Selected excerpt: Begin

Name | Value |
---|---|
Date of Issue | June 26, 2004 |
Year | 2004 |
Quantity | 4,000,000 |
Denomination |
49¢
|
Perforation or Dimension | 13 x 12.5 |
Series | French settlements in North America |
Series Time Span | 2004 - 2008 |
Printer | Canadian Bank Note Company, Limited. |
Postal Administration | Canada |
Condition | Name | Avg Value |
---|---|---|
M-NH-VF
|
Mint - Never Hinged - Very Fine | Only available to paid users |
U-VF
|
Used - Very Fine | Only available to paid users |
The hidden date for this stamp can be found above de Mons' shoulder along the right edge of the stamp.
Canada Post will issue this historically significant stamp to commemorate the 400th anniversary of the first French settlement in Acadia at St. Croix Island. Located on the border between Canada and the United States in the state of Maine, the former settlement is now an International Historic Site.
A joint issue with France, the stamp was designed by Réjean Myette of Montreal-based Fugazi and illustrated by Suzanne Duranceau. It features a portrait of nobleman Pierre Dugua, Sieur de Mons, who led the expedition of five ships carrying 120 men.
"My first objective was to design a historical stamp with a contemporary look - a stamp that would, at once, speak of both the past and the present," says Myette. "The choice of character was obvious as Pierre Dugua initiated the colonization. His boat, Le Don de Dieu, was the theatre of this incredible adventure. And the typographical and design decisions are explicitly contemporary, creating a link between yesterday and today."

Selected excerpt: End

How to complete this task:
From the St. Croix Island stamp page, extract word for word the passage starting with "Canada Post will" and going on through "carrying 120 men.".

Data under study: Begin

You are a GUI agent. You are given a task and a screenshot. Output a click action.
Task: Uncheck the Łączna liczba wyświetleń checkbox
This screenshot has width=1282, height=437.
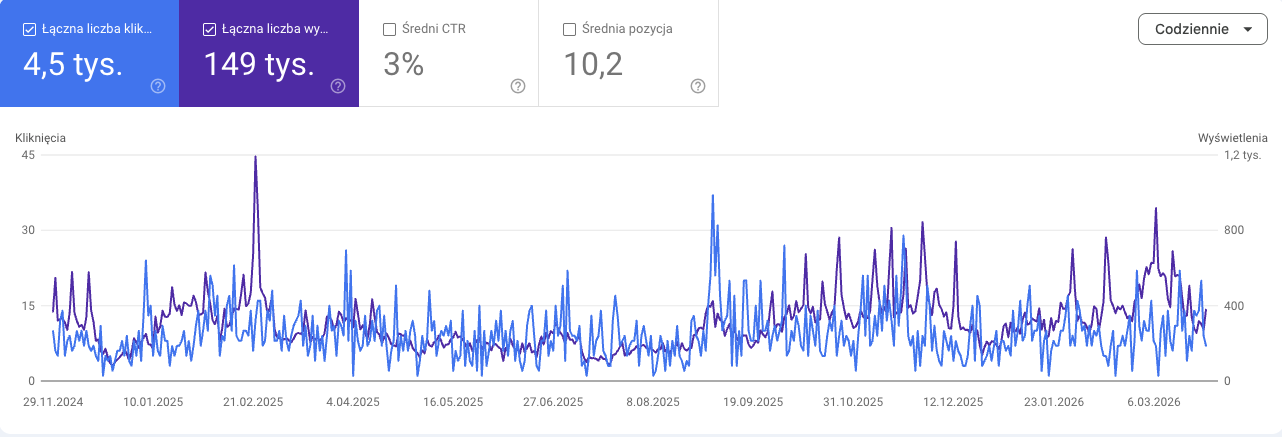(209, 29)
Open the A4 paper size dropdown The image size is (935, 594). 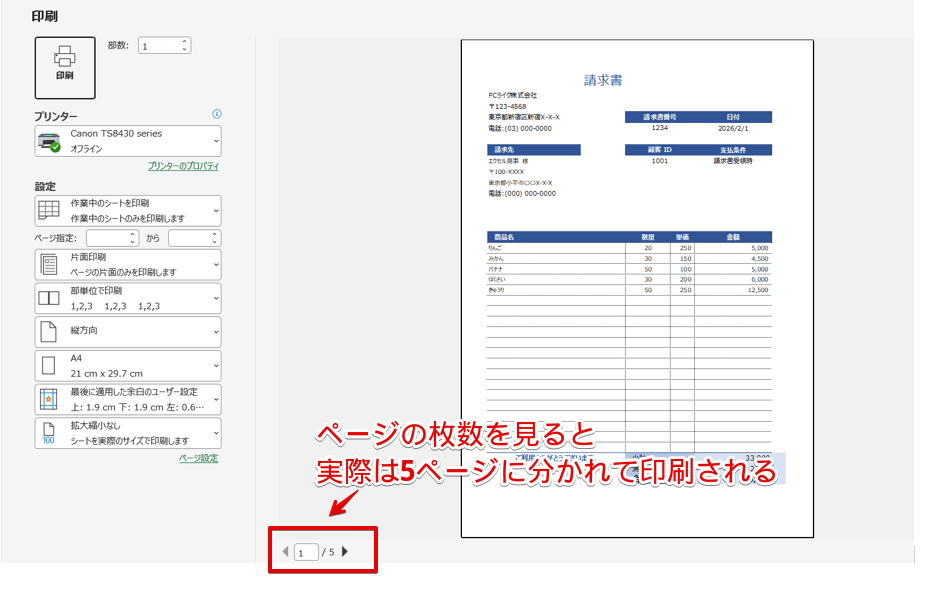pos(214,364)
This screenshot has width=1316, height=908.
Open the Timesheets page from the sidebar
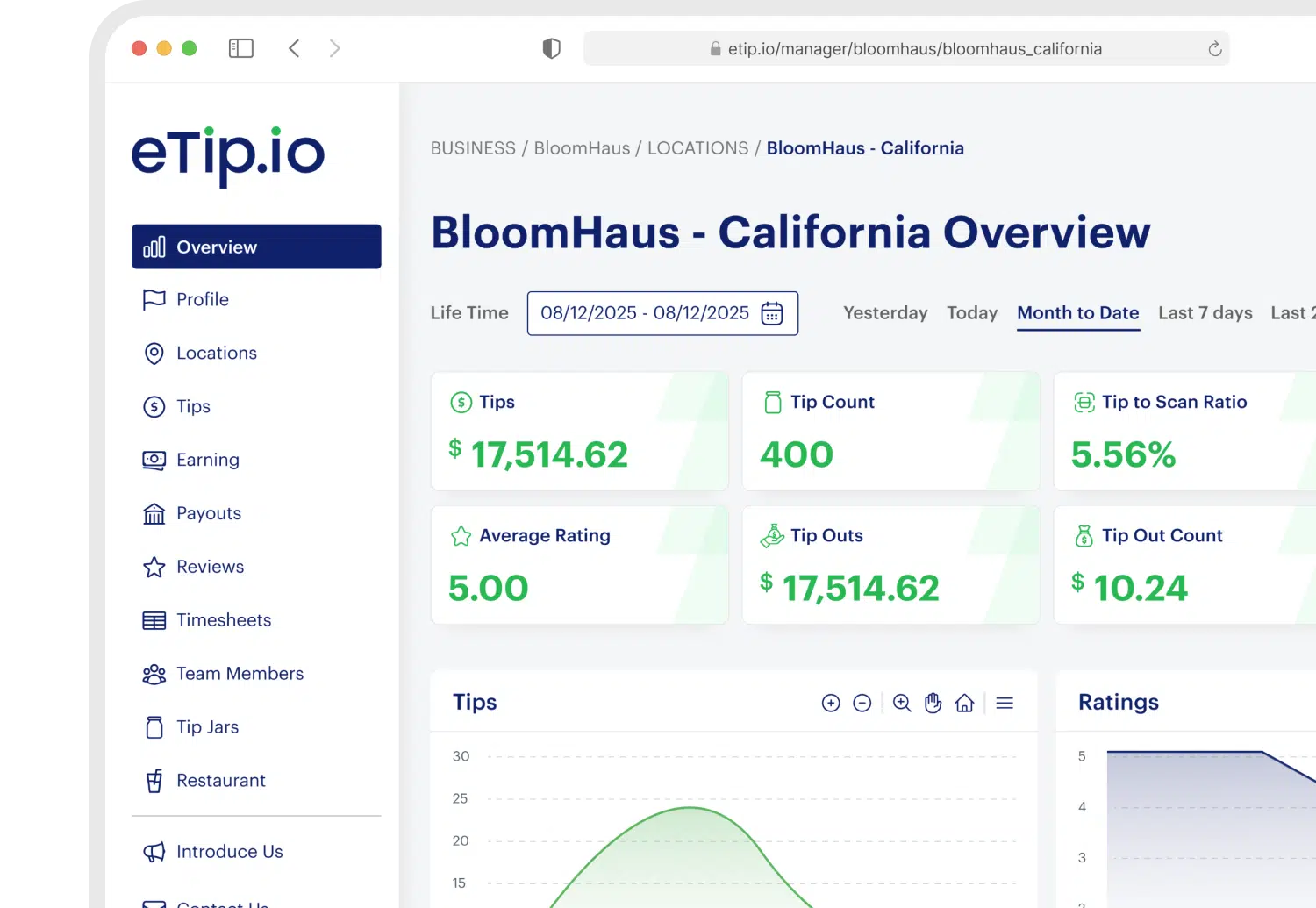pyautogui.click(x=224, y=620)
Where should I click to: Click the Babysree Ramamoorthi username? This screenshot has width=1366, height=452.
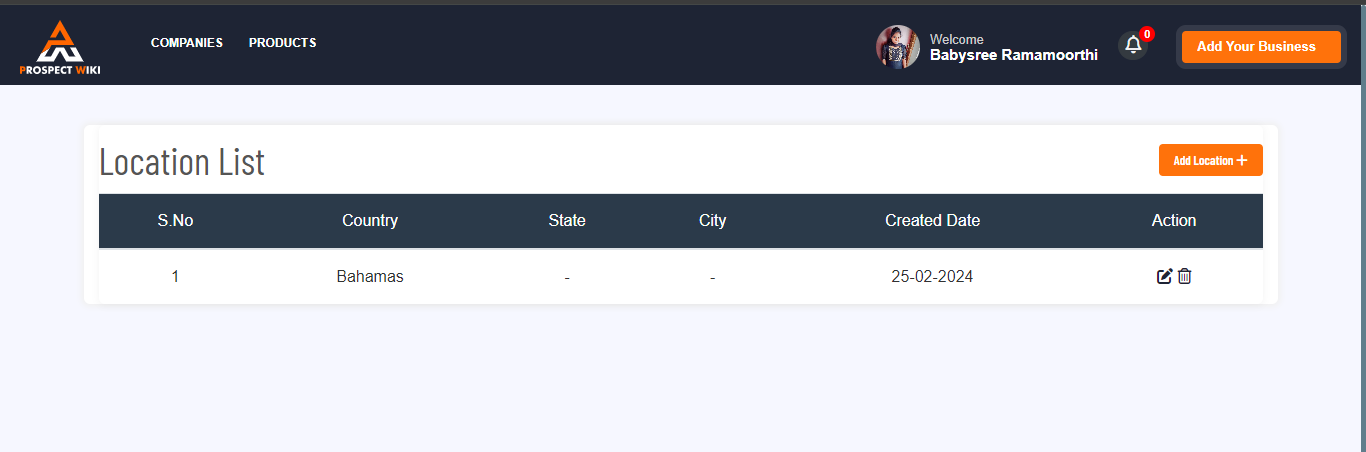point(1014,56)
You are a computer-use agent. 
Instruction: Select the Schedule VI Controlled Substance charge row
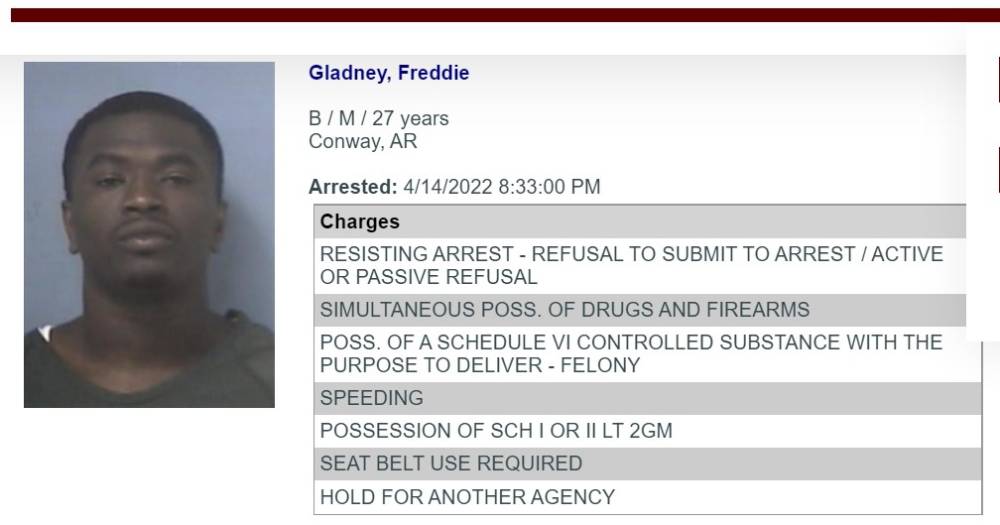coord(647,354)
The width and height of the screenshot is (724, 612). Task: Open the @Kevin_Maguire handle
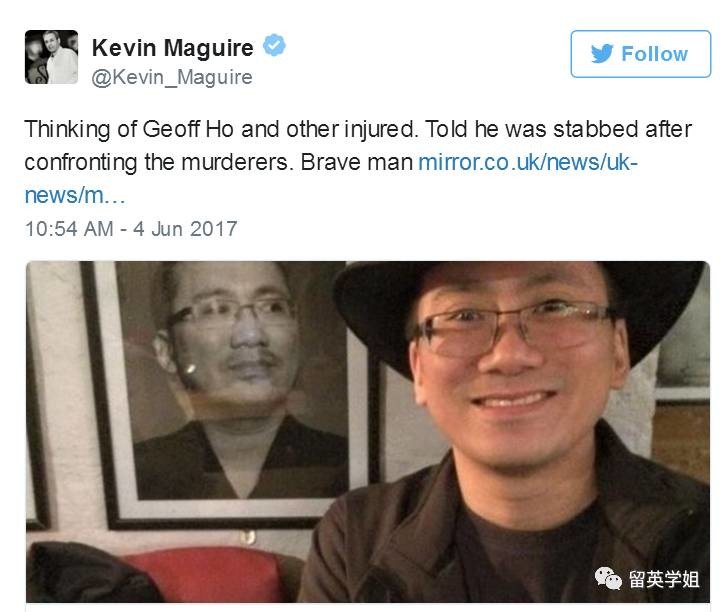(172, 77)
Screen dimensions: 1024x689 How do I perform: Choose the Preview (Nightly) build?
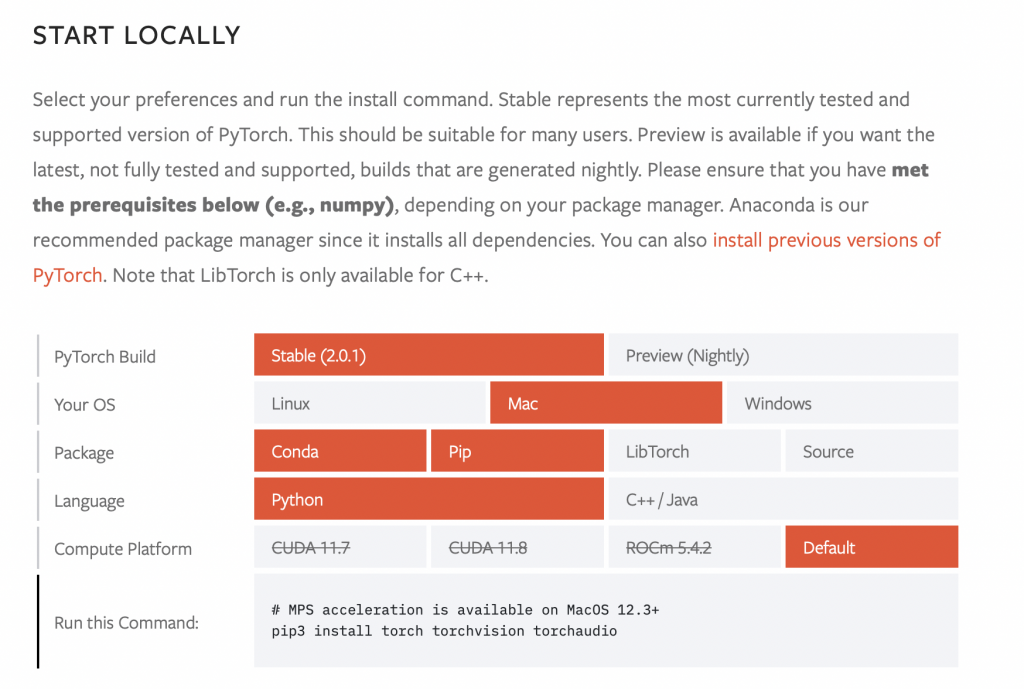coord(782,355)
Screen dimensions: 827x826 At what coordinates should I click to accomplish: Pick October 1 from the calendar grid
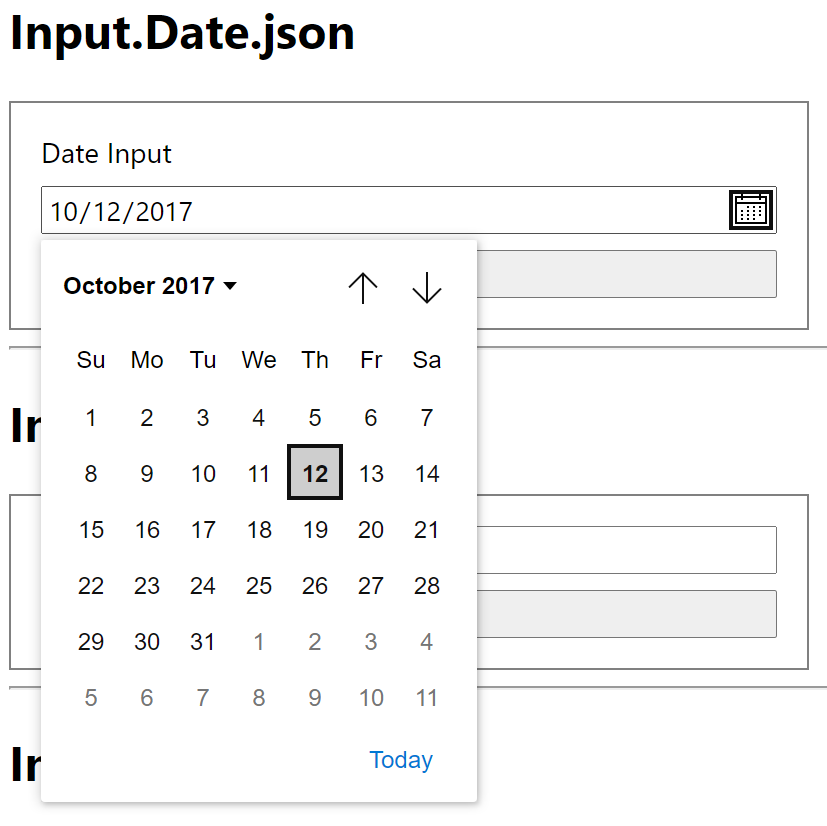tap(91, 418)
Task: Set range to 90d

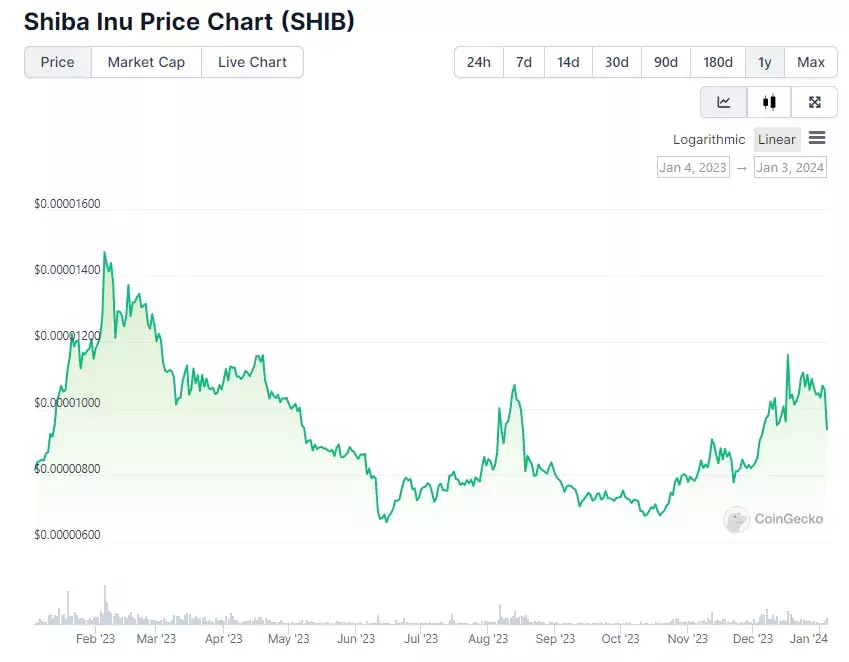Action: click(665, 62)
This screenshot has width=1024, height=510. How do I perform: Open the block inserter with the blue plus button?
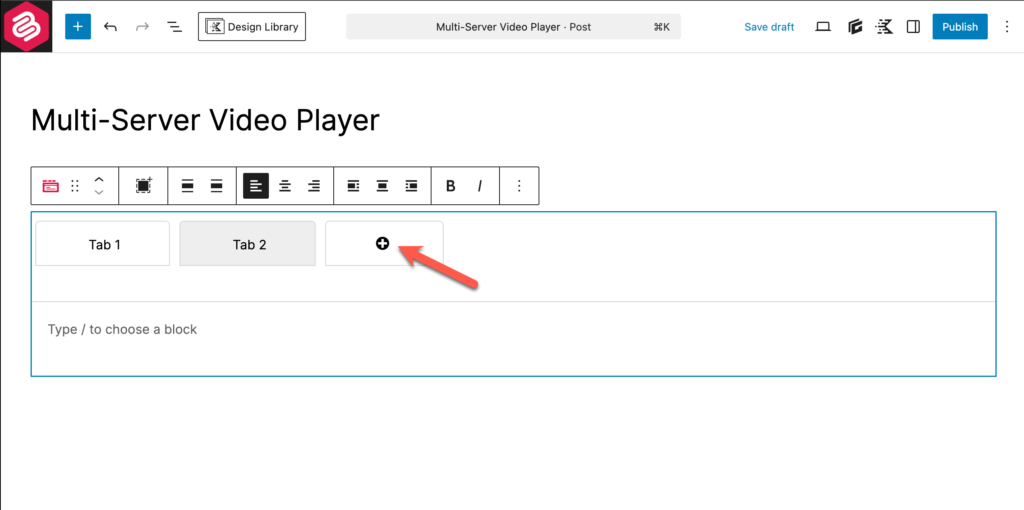click(x=78, y=27)
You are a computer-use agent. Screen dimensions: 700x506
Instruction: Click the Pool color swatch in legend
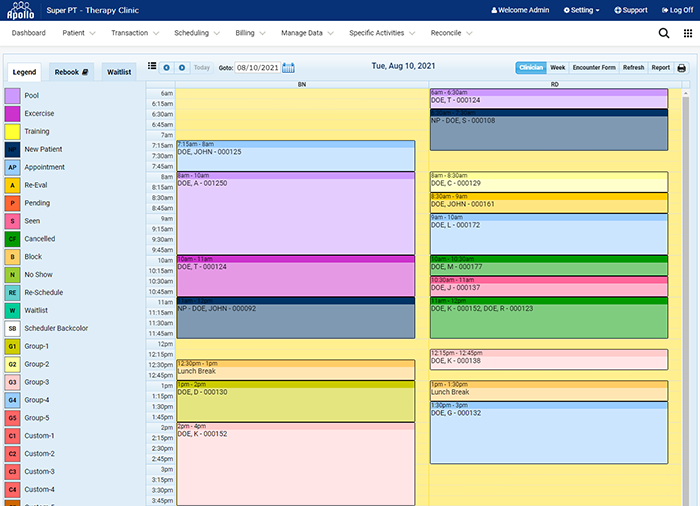[x=12, y=96]

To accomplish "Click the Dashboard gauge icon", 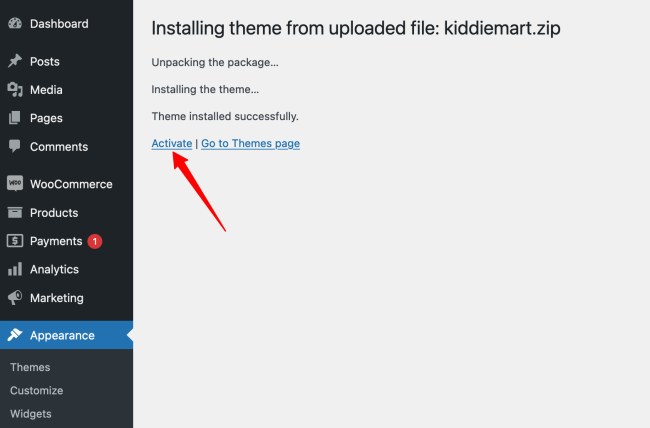I will point(15,24).
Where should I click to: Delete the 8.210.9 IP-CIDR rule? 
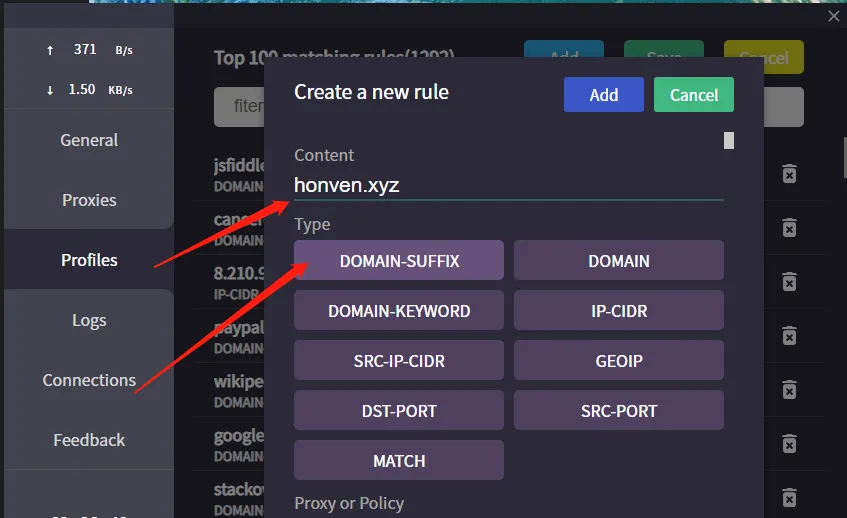click(789, 282)
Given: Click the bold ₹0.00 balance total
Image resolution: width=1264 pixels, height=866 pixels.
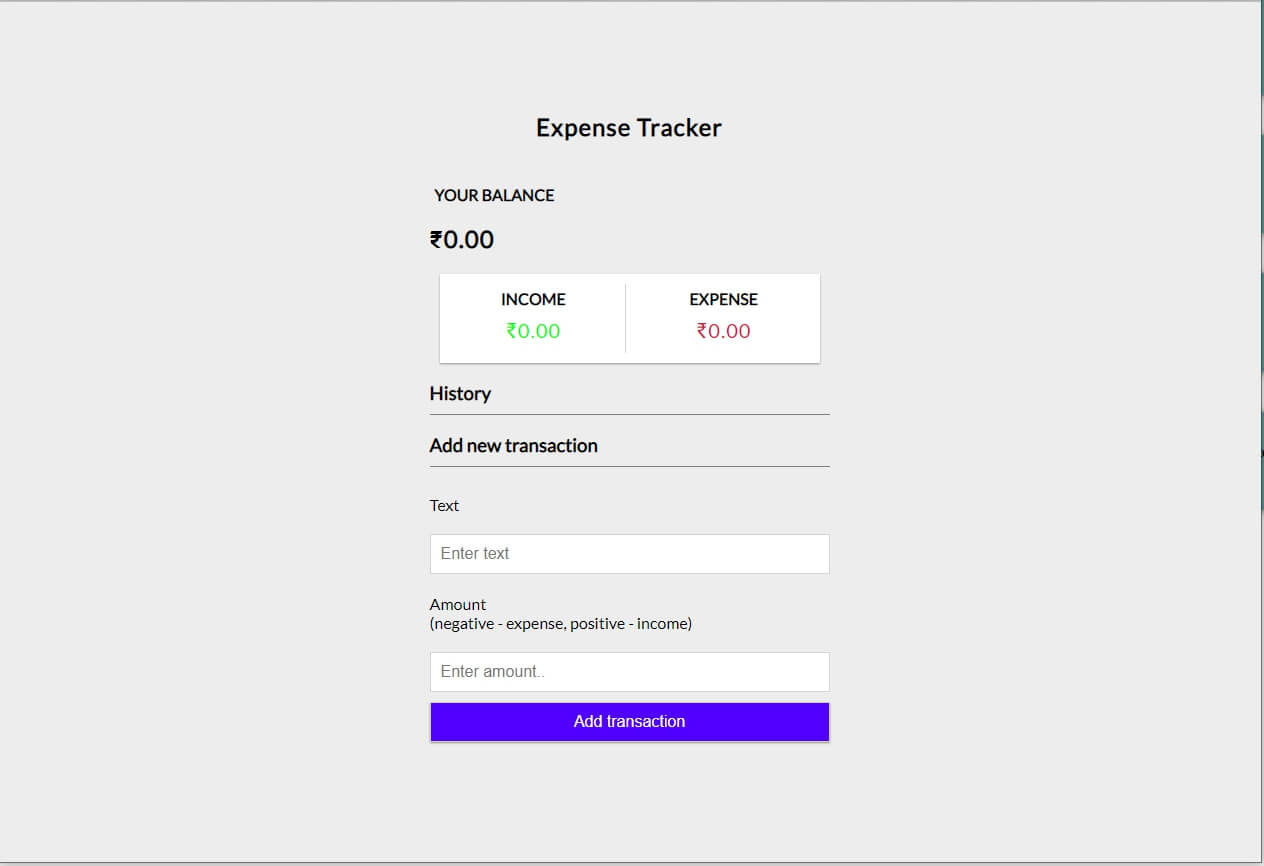Looking at the screenshot, I should pyautogui.click(x=462, y=240).
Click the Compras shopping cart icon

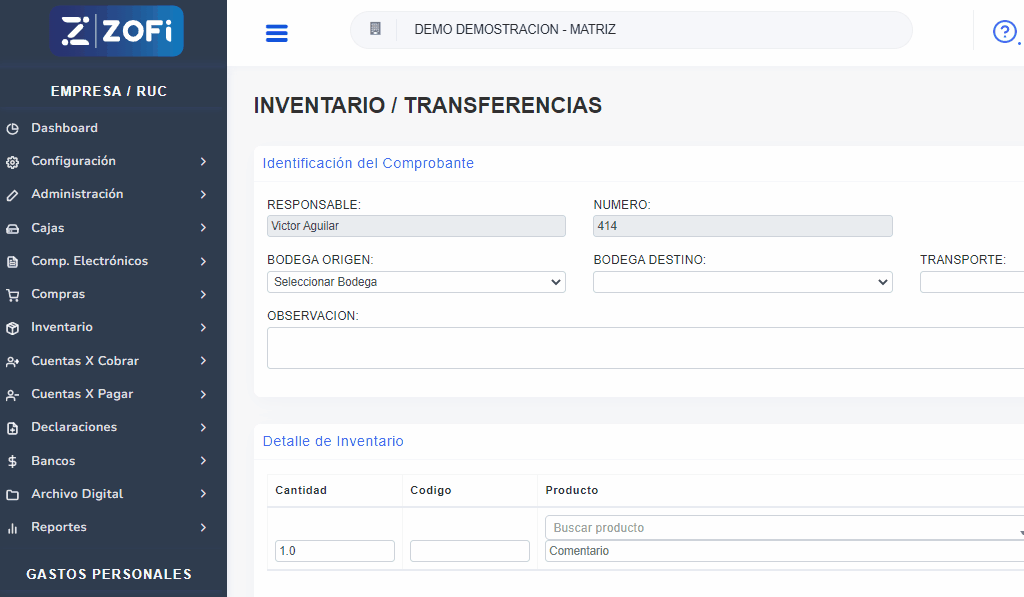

Data under study: End

Output for this exercise:
Canada Post will issue this historically significant stamp to commemorate the 400th anniversary of the first French settlement in Acadia at St. Croix Island. Located on the border between Canada and the United States in the state of Maine, the former settlement is now an International Historic Site.
A joint issue with France, the stamp was designed by Réjean Myette of Montreal-based Fugazi and illustrated by Suzanne Duranceau. It features a portrait of nobleman Pierre Dugua, Sieur de Mons, who led the expedition of five ships carrying 120 men.